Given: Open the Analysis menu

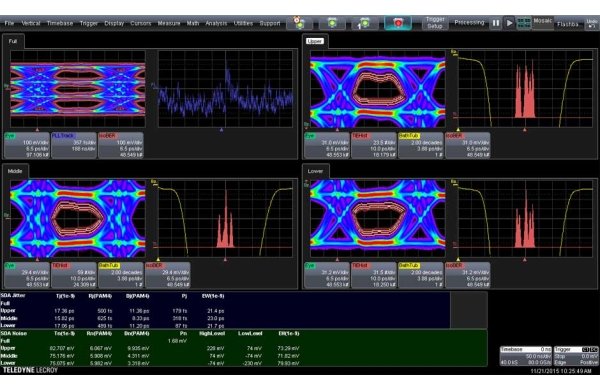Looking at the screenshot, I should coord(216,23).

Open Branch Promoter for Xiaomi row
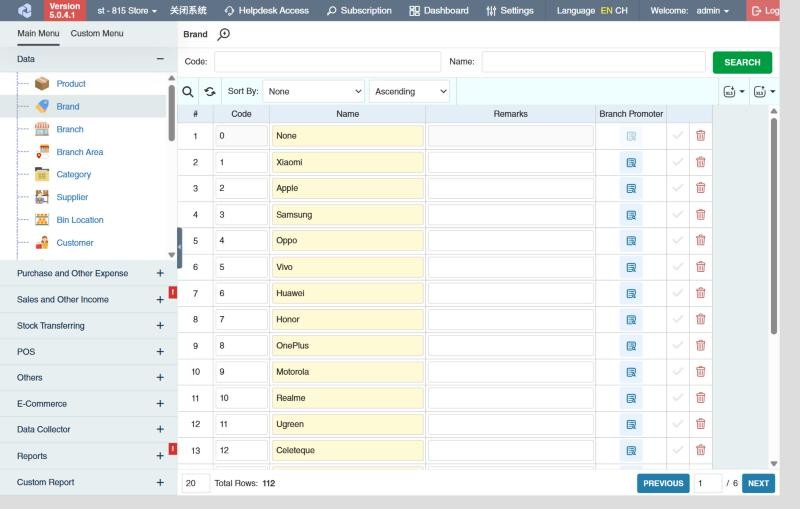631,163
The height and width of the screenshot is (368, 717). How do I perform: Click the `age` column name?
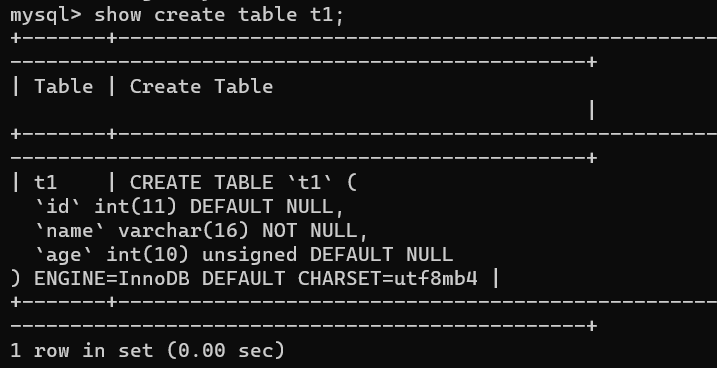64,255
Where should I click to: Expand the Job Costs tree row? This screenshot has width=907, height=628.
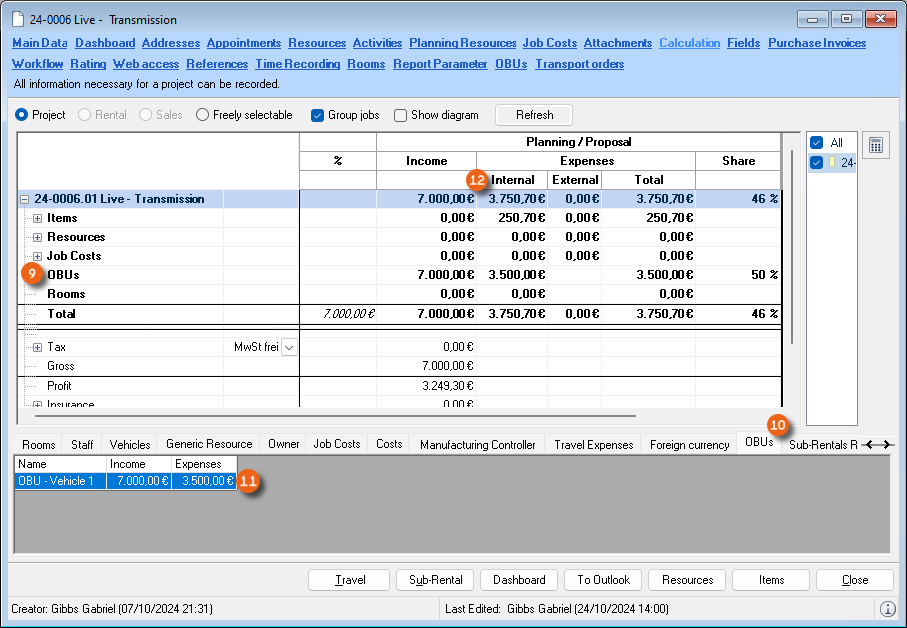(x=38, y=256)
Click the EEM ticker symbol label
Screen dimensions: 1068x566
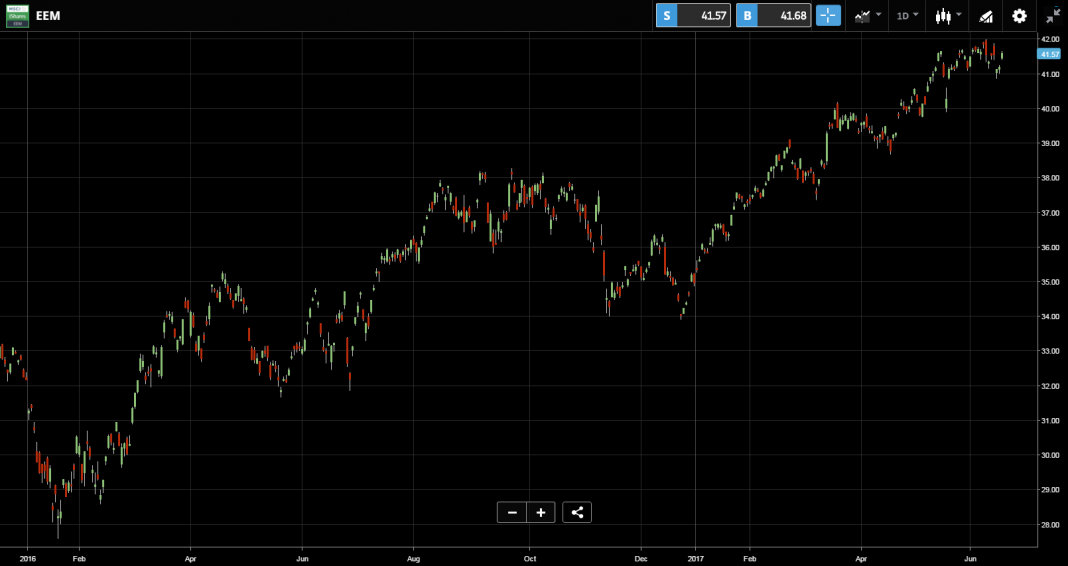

※ ※ ※

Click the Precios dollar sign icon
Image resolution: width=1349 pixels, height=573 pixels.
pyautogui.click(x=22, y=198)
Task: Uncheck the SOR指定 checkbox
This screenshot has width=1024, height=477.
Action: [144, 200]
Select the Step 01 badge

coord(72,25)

※ ※ ※

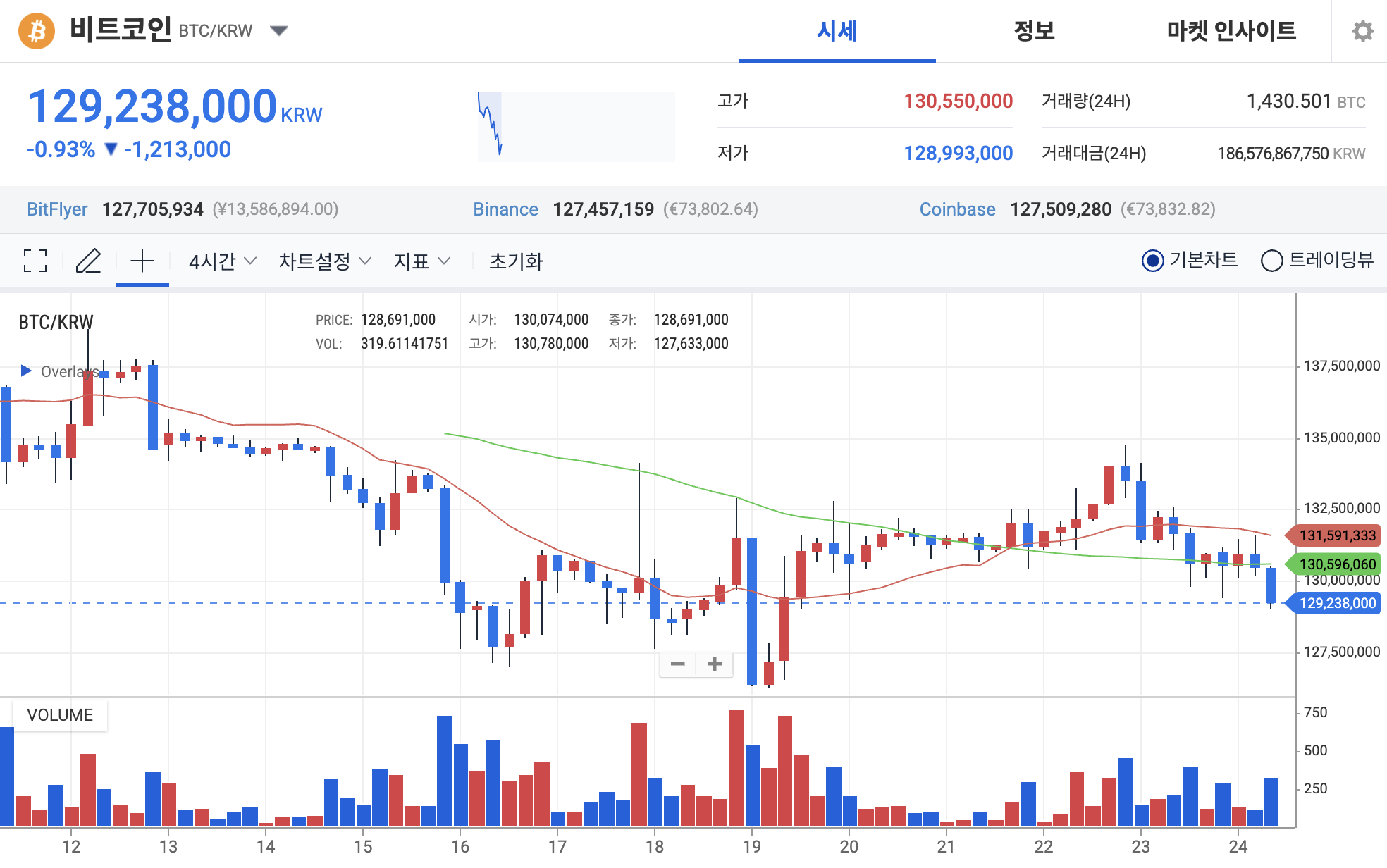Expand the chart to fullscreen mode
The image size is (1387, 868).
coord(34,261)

※ ※ ※

Exercise prompt> Repeat the lines above exactly, beginning with the one containing "Open Branch Promoter for Xiaomi row" and finishing with the one containing "Screen dimensions: 1068x566". No pictures belong in the copy.

Result>
Open Branch Promoter for Xiaomi row
631,163
The height and width of the screenshot is (368, 717). How do I perform: Click the `age` column name?
64,255
Where should I click to: Expand the Job Costs tree row? This screenshot has width=907, height=628.
(x=38, y=256)
Click the EEM ticker symbol label
Screen dimensions: 1068x566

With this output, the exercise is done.